** start of Data records **

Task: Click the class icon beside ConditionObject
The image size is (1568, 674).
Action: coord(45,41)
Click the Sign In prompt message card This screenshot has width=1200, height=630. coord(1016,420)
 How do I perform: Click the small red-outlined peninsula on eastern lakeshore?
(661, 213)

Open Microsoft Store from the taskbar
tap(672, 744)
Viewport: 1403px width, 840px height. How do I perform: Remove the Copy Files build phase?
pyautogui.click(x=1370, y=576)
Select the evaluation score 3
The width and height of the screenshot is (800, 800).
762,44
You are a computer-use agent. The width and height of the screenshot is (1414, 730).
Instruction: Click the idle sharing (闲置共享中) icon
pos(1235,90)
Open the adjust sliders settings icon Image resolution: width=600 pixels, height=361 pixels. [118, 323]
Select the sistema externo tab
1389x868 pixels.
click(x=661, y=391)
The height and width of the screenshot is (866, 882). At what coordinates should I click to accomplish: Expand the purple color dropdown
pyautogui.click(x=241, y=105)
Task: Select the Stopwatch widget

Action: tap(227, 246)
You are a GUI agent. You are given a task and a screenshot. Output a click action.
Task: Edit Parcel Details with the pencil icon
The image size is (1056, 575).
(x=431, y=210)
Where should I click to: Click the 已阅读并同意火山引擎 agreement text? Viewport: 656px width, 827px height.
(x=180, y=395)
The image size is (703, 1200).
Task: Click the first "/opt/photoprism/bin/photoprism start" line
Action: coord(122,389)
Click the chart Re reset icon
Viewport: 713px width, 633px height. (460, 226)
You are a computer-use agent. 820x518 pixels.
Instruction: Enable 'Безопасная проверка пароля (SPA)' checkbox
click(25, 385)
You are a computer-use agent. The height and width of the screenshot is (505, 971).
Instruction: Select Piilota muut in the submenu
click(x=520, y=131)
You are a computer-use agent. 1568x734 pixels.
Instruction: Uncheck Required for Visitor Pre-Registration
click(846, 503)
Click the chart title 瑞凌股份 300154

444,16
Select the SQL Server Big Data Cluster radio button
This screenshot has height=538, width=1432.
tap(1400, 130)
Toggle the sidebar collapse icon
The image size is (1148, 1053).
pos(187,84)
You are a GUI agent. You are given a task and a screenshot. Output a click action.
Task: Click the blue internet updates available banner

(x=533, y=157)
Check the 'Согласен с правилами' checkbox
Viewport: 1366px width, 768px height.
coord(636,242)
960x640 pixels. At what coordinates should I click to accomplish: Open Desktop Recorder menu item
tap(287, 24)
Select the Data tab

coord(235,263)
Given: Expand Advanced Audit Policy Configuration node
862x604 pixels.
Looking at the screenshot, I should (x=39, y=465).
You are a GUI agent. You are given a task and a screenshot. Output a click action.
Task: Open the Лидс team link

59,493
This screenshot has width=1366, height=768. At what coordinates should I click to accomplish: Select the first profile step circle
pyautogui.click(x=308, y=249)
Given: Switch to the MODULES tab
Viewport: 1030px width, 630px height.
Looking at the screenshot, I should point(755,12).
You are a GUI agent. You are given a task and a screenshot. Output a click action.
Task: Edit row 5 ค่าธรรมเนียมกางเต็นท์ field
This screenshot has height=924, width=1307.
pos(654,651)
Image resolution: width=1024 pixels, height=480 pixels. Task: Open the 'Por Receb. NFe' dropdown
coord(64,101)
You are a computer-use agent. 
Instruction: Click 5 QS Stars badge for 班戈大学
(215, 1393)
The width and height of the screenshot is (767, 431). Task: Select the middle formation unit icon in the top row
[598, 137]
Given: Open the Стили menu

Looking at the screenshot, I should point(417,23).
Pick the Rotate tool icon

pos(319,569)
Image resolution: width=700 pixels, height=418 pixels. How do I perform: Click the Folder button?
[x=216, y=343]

** end of Data records **

Problem: Which of the lines above contain the word "first"? Show each of them in full.

Output of the task:
Task: Click the first "/opt/photoprism/bin/photoprism start" line
This screenshot has width=1366, height=768. At what coordinates should I click to accomplish: Select the first profile step circle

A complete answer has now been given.